No entanto, a pergunta que agora, tal como o fizemos no passado, pretendemos colocar a referendo nacional é muito clara e não pode, nem deve, deixar lugar a quaisquer dúvidas.
Aquilo que perguntamos é, tão-só, se "concorda com a despenalização da interrupção voluntária da gravidez, se realizada, por opção da mulher, nas primeiras 10 semanas, em estabelecimento de saúde legalmente autorizado?"
Não se trata, portanto, de qualquer discussão complexa e interminável sobre o sentido da vida, sobre o início da vida humana, sobre a natureza da vida intra-uterina ou sobre a existência ou inexistência, a propósito, de pretensos ou reais conflitos entre direitos humanos e direitos fundamentais.
Sobre cada uma destas questões, todas respeitáveis e dignas de discussão, cada um de nós já formou, ou virá a formar, as suas próprias dúvidas ou convicções e as suas próprias opiniões ou sentimentos pessoais de natureza moral, filosófica, religiosa ou política. Esse é um problema de cada pessoa ou de cada grupo particular, constituindo uma zona de reserva íntima ou de convicção pessoal, que o Estado de direito democrático não deve invadir.

Aplausos do PS.

Não cabe ao Estado democrático aderir, professar ou defender, a propósito, uma singular ou particular concepção moral, filosófica ou religiosa. Nem, consequentemente, cabe ao Estado democrático inquirir os cidadãos sobre as concepções que cada um sustenta nesse domínio. Portanto, e definitivamente, por mais que alguns pretendam continuar a confundir, manipular e distorcer o que está em causa neste referendo, que fique claro que não é de nada disto que se trata.
Do que se trata, sim, e o que está em causa é uma outra questão sobre a qual o Estado democrático tem a obrigação de decidir e de se responsabilizar. E essa outra questão é a da política criminal que pretende seguir, ou seja, e em primeira linha, um problema de Código Penal e um problema de previsão e definição de crimes e de penas.
O que sucede é que as normas penais em vigor consideram que, salvo algumas excepções já previstas, uma mulher que interrompa voluntariamente uma gravidez até às 10 semanas num estabelecimento hospitalar está a cometer um crime e, como tal, deve ser perseguida, condenada e, eventualmente, enviada para a prisão.
Ora, esta é, no século XXI e na Europa, uma política criminal que não pode deixar de ser considerada injusta, cruel, retrógrada e irracional.

Aplausos do PS.

Cada um de nós, cada grupo, cada igreja, pode ter, relativamente à possibilidade da interrupção voluntária da gravidez, uma posição de absoluta rejeição; cada um de nós pode ter, a propósito, a sua própria convicção e tem o direito de professar tal convicção com inteira liberdade e como algo de absolutamente decisivo na sua vida ou na sua forma de ver o mundo. Mais: tem o direito, numa sociedade livre e aberta como é a nossa, de publicitar essa posição, de a proclamar e de a defender. Essa posição merece de cada um de nós todo o respeito e deve merecer do Estado democrático toda a protecção.

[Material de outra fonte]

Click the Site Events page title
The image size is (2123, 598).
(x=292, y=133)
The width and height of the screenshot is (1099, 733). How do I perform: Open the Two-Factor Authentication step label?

O Sr. José Junqueiro (PS): - Muito bem!

O Orador: - Coisa diferente é que essa pessoa, esse grupo ou essa igreja pretendam que outro alguém que não professe as suas mesmas ideias ou que outro alguém que, inevitavelmente por razões sempre ponderosas, tenha decidido interromper voluntariamente a gravidez nas primeiras 10 semanas e em estabelecimento autorizado deva ser perseguida, condenada e enviada para a prisão por o ter feito.

Aplausos do PS.

Mais: não tem sobretudo o direito nem pode pretender que o Estado democrático, através do Código Penal, se coloque ao seu lado e ao lado das suas convicções pessoais para perseguir, condenar e enviar para a prisão alguém que, por pensar de outro modo ou por ter sido forçada a tal, interrompa a gravidez nessas circunstâncias.